Corporate raider Carl Icahn prevents sale to Fujifilm by cutting last-minute deal with Xerox.
Between them, Icahn and Deason now own 15pc of Xerox.
‘Absent a viable, timely transaction with Fujifilm, the Xerox board believes it is in the best interests of the company and all of its shareholders to terminate the proposed transaction’
– XEROX BOARD
As shareholders, they opposed the proposed $6.1bn takeover of US firm Xerox by Fujifilm.
For its part, Fujifilm is disputing the latest deal and has warned it could go legal.
“We do not believe that Xerox has a legal right to terminate our agreement,” Fujifilm said in a statement.
“We are reviewing all of our available options, including bringing a legal action seeking damages.”
Copying machine error
Xerox said that the agreement to combine the company with Fuji Xerox was being prevented due to, among other things, the failure by Fujifilm to deliver the audited financials of Fuji Xerox by 15 April.
Under the terms of the new deal with Icahn and Deason, Xerox has appointed five new members to its board of directors, while five previous board members have resigned.
In addition, Xerox CEO Jeff Jacobson will resign from the company and the board.
In a statement, Xerox said: “Over the past several weeks, the Xerox board has repeatedly requested that Fujifilm immediately enter into negotiations on improved terms for a proposed transaction.
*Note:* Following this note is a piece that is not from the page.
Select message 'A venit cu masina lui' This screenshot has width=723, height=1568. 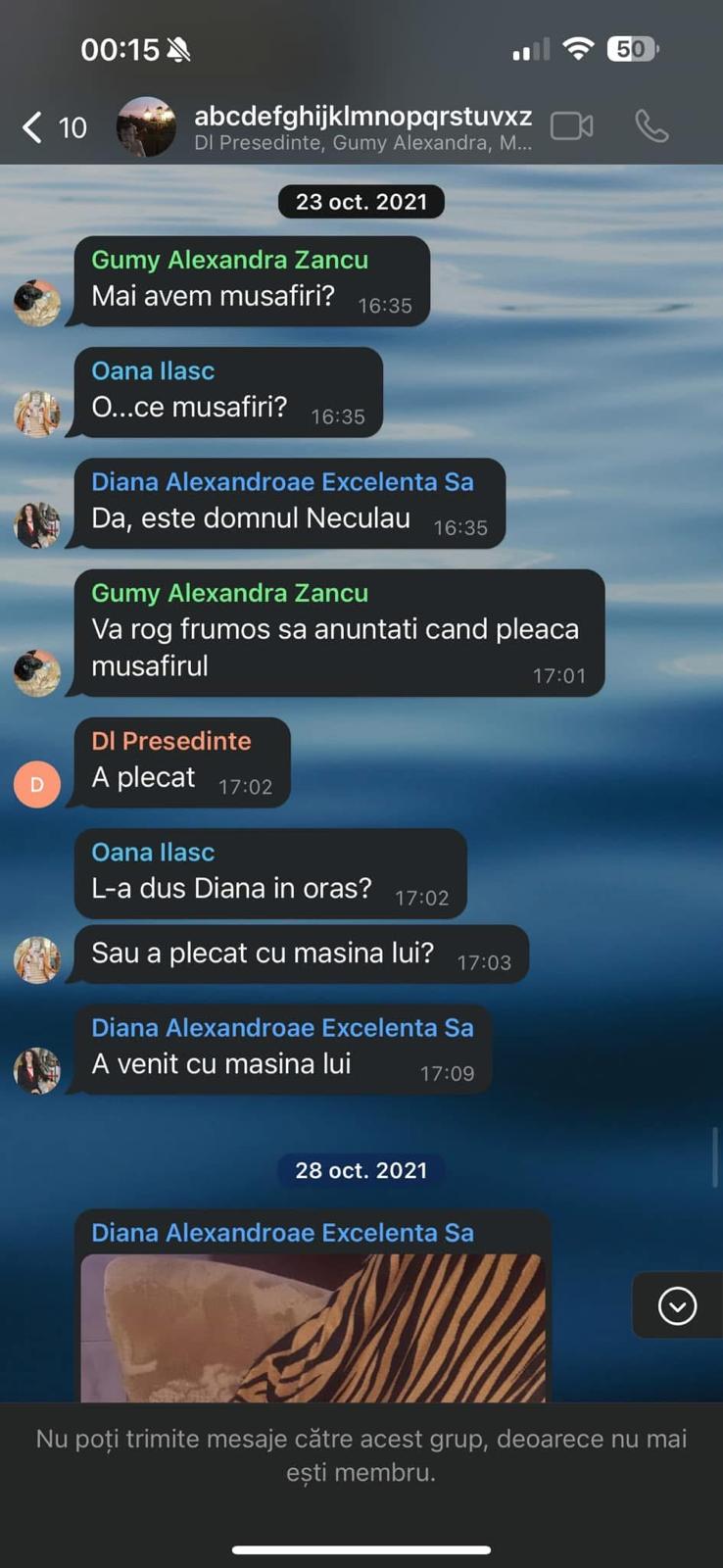(283, 1049)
Despite our insistence, Fujifilm provided no assurance that it will do so within an acceptable timeframe.
“The Xerox board believes that the transaction cannot reasonably be expected to be completed under these circumstances, particularly given the court’s injunction of the transaction and the lack of shareholder support for the transaction on current terms, as well as the unresolved accounting issues at Fuji Xerox.
“The board also considered the potential instability and business disruption during a proxy contest. Absent a viable, timely transaction with Fujifilm, the Xerox board believes it is in the best interests of the company and all of its shareholders to terminate the proposed transaction and enter a new settlement agreement with Icahn and Deason. Under the agreement, the Xerox board will be reconstituted to determine the best path forward to maximise value for Xerox shareholders.”